For change-point analysis, precomputing distance matrices allows $O(n^2 d)$ overall complexity, with streaming-friendly updates. Permutation thresholds control false positives across dimensional regimes (Ghoshal et al., 13 Nov 2025).

Empirical studies support the superiority or orthogonality of DMPD-type statistics over classical amplitude-based or static-metric baselines, particularly in quantifying operational divergence, multi-scale spatial compaction, or abrupt distributional shifts.

6. Cross-Disciplinary Significance and Interpretive Cautions

Although "Dynamic Mean Pairwise Distance" is not a universal formula, it is a conceptual thread uniting shape-based, operational, and high-dimensional comparisons.
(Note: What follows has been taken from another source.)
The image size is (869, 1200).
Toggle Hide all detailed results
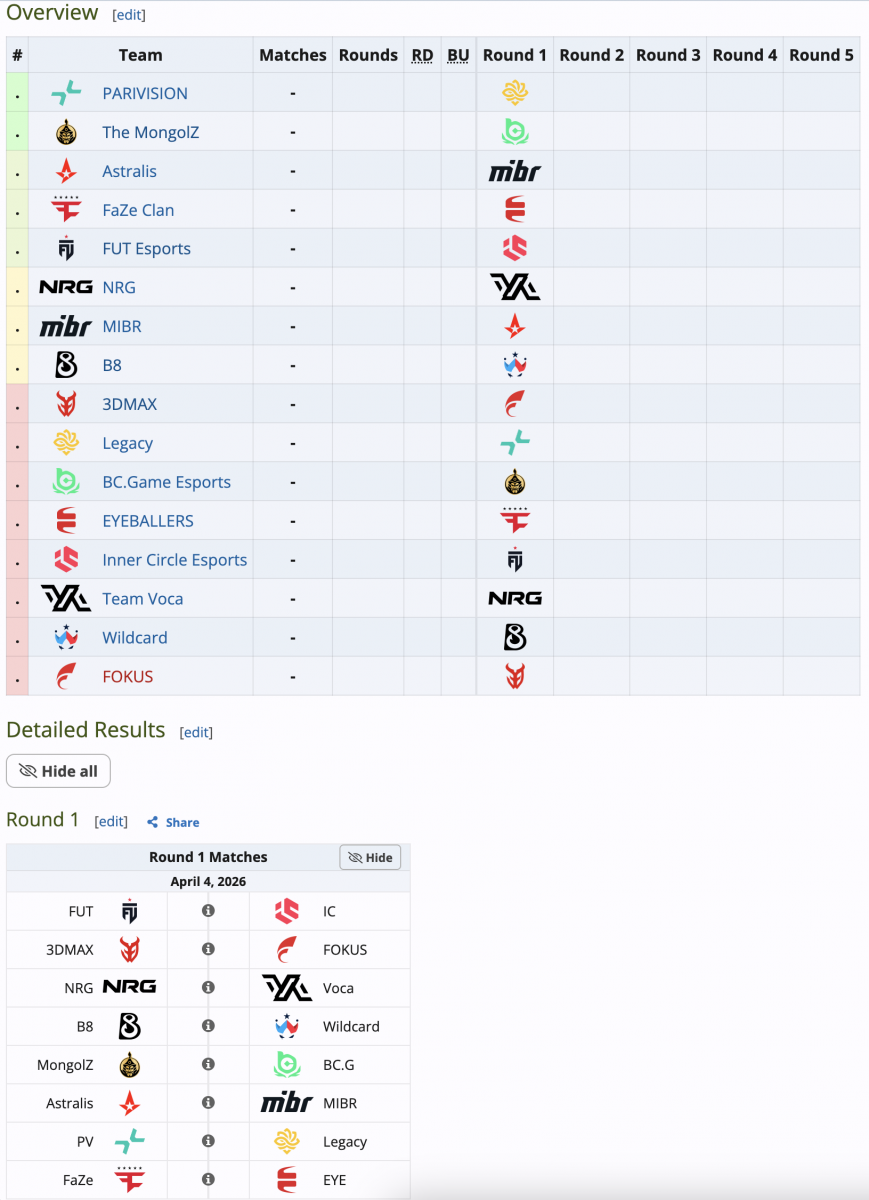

Its utility arises from averaging local or temporal fluctuations to expose collective divergence or change—whether in program executions, biomolecular conformations, or statistical samples—beyond the reach of traditional pointwise or static measures.

A plausible implication is that further methodological synthesis of DMPD-style metrics could leverage their inherent invariances (to scale, alignment, or marginal projections) in a wide array of dynamical systems, robustness analyses, and high-dimensional learning tasks. However, cross-context translation requires care, as the mathematical and operational meanings of DMPD are context-sensitive and must be interpreted strictly as defined in the referring domain (Rajput et al., 3 Jan 2026, Nikitin et al., 8 May 2025, Ghoshal et al., 13 Nov 2025).